In the modern world, economic growth is king. Not only is economic growth necessary to develop high standards of living, afford imports from other countries, pay for defense spending, and fund investment in new technologies and infrastructure, it is increasingly necessary to service mounting debt and entitlement burdens weighing on virtually every economy.
There are many ways to measure economic growth. In the past, we have looked at the inflation adjusted GDP growth in all major countries since 2000 in their local currencies. Today, we analyze the per capita GDP growth of the world’s major economies in US dollars, adjusted for inflation and changes in population from 2000 to 2017, the latest date for which complete data is available.
The following chart shows GDP growth per capita in every major economy in the 21st century, adjusted for inflation and changes in population, in 2017 dollars.
Among the selected economies, Ireland has witnessed by far the largest real per capita GDP growth in the 21st century, over $36,000, likely thanks to being one of the few countries in the EU with a highly competitive tax regime. Ireland is followed by Singapore and Hong Kong. Norway, Sweden, South Korea (Korea, Rep.), New Zealand, Switzerland, and the US all rank relatively high.
The world average is a modest $2,767 increase per capita since 2000. Despite all the press about the emerging global middle class, world economic growth has just barely outgrown the population, once inflation is accounted for. On average, real global per capita GDP has grown by $162 a year since 2000, roughly 2% per year.

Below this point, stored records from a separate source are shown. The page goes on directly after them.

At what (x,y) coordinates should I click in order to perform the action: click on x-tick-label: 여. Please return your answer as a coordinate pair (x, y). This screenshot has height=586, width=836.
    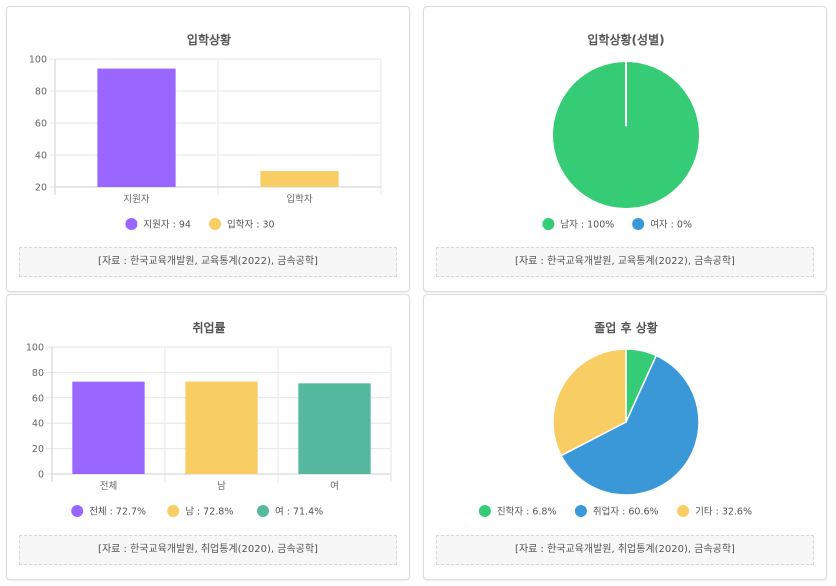
    Looking at the image, I should click on (334, 486).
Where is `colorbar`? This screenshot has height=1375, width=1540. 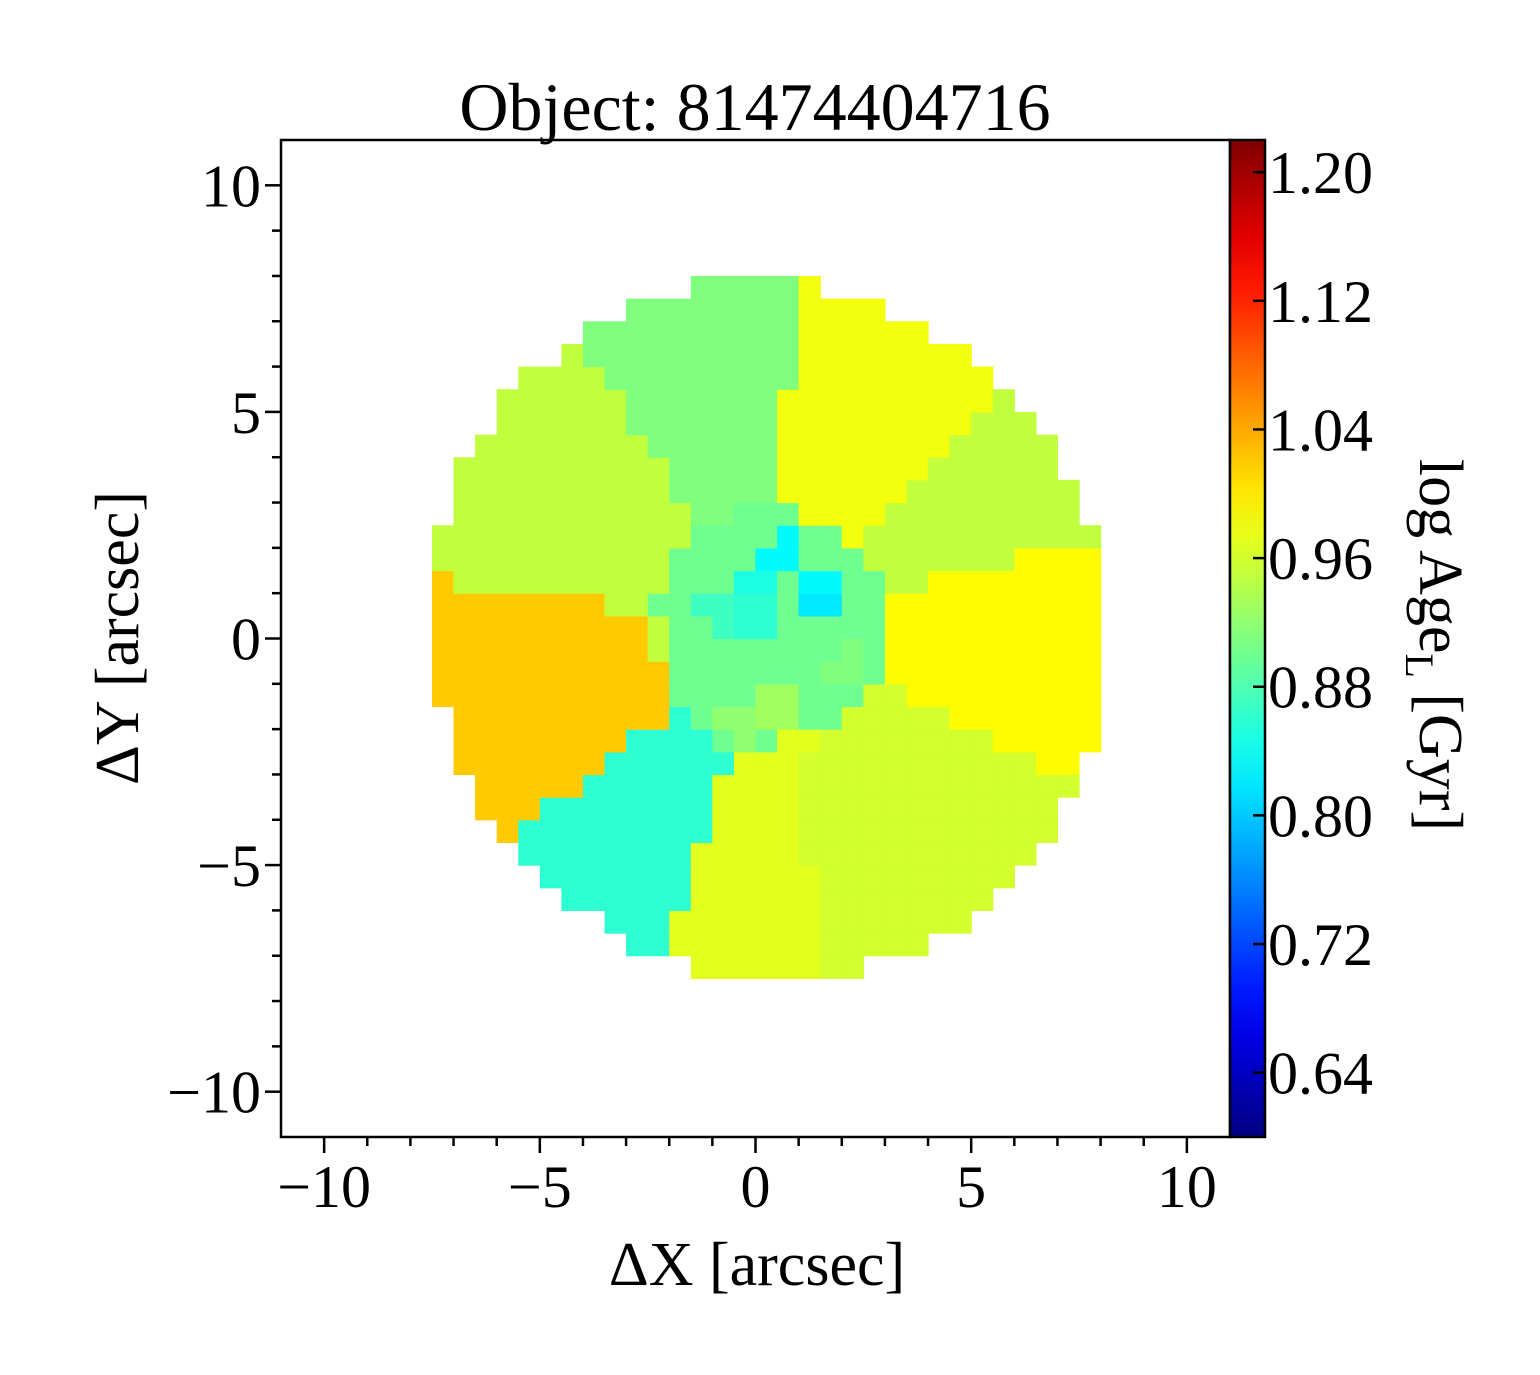 colorbar is located at coordinates (1248, 638).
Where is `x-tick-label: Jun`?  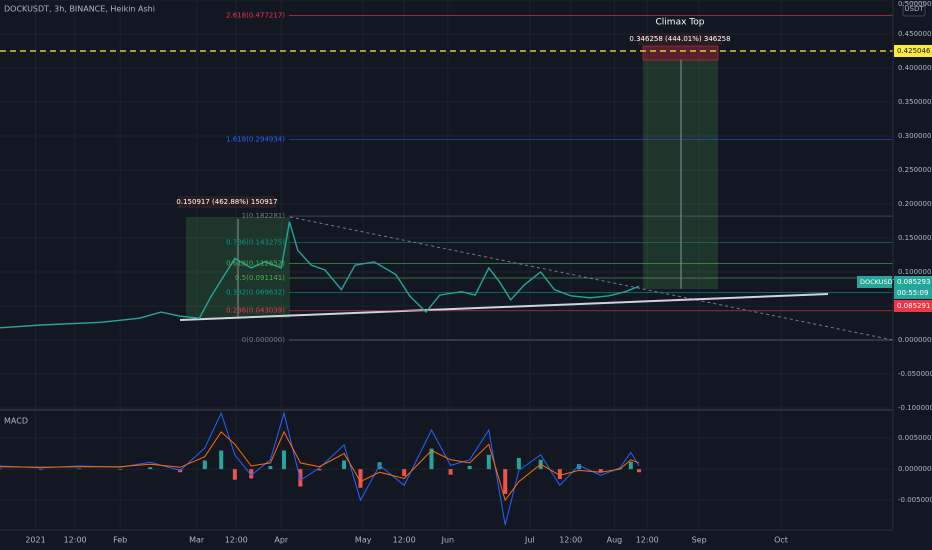
x-tick-label: Jun is located at coordinates (448, 540).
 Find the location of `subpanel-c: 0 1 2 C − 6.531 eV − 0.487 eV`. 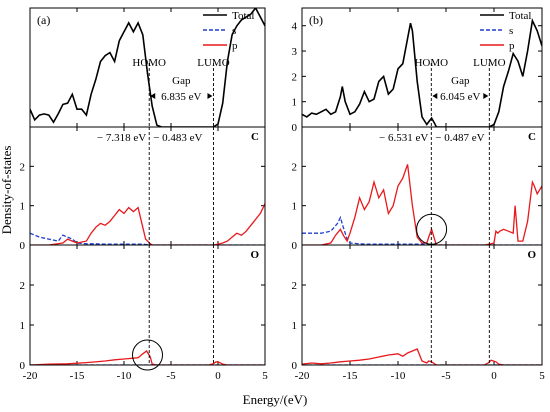

subpanel-c: 0 1 2 C − 6.531 eV − 0.487 eV is located at coordinates (418, 189).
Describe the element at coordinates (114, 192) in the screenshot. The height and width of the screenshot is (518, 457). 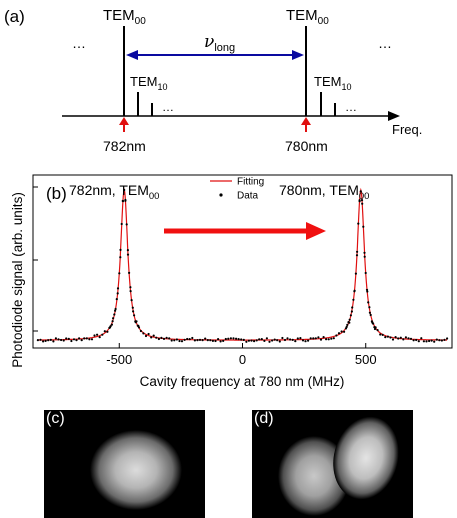
I see `peak-label-left: 782nm, TEM00` at that location.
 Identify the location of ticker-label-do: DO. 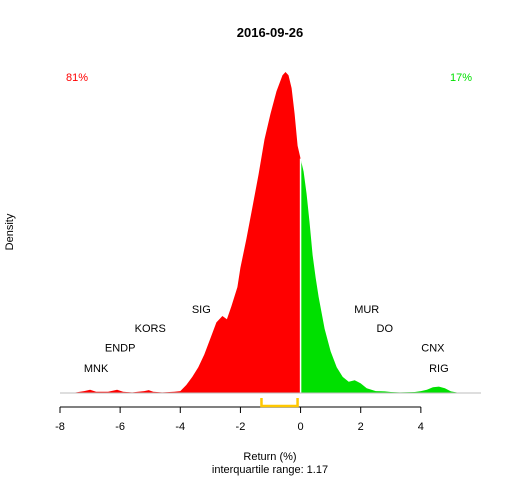
(386, 329).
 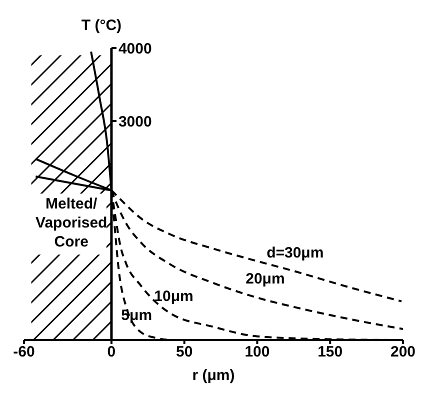 What do you see at coordinates (136, 315) in the screenshot?
I see `series-label: 5μm` at bounding box center [136, 315].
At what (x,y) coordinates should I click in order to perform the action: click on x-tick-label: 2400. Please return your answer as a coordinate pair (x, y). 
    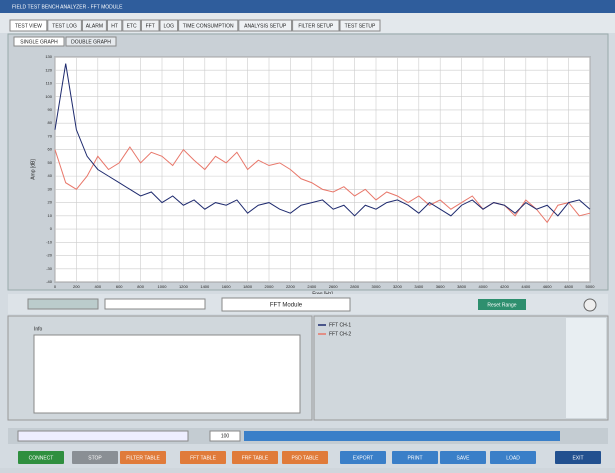
    Looking at the image, I should click on (312, 286).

Interestingly, despite China’s famously fast growing economy, it has added less real GDP per capita in the 21st century than the US, the EU, or Japan, though it did outperform the Eurozone. It is easy to forget that while China’s economy is growing very fast and has now become very large, its population is immense and, per capita, its economy is still more than six times smaller than the US. While many less developed economies are growing much faster than the US, Japan, or Europe, those growth rates are occurring in much smaller economies. In the extreme, if one goes from making $1 a year to $2, the growth is an astounding 100%, but it’s still just $1 dollar more.
At the other end of the spectrum, Germany has enjoyed a paltry $9.83 of inflation adjusted, population adjusted, per capita GDP growth so far in the 21st century. While Germany remains one of the wealthiest economies in Europe, its real growth has been barely enough to keep up with its population. The same is true of Brazil ($2.37). Meanwhile, Greece’s economy has shrunk $413.93 per capita and Italy has shrunk $427.97 per capita. As such, the Eurozone contains both the worst (Italy) and best (Ireland) performing economies in this metric.
One theme that has maintained true throughout our various comparisons of economic growth is just how weak the economies of Southern Europe are. Time and time again, Italy, Greece, Portugal, and Spain turn up among the worst performing economies in the world in various growth metrics (here, here, here, here, here).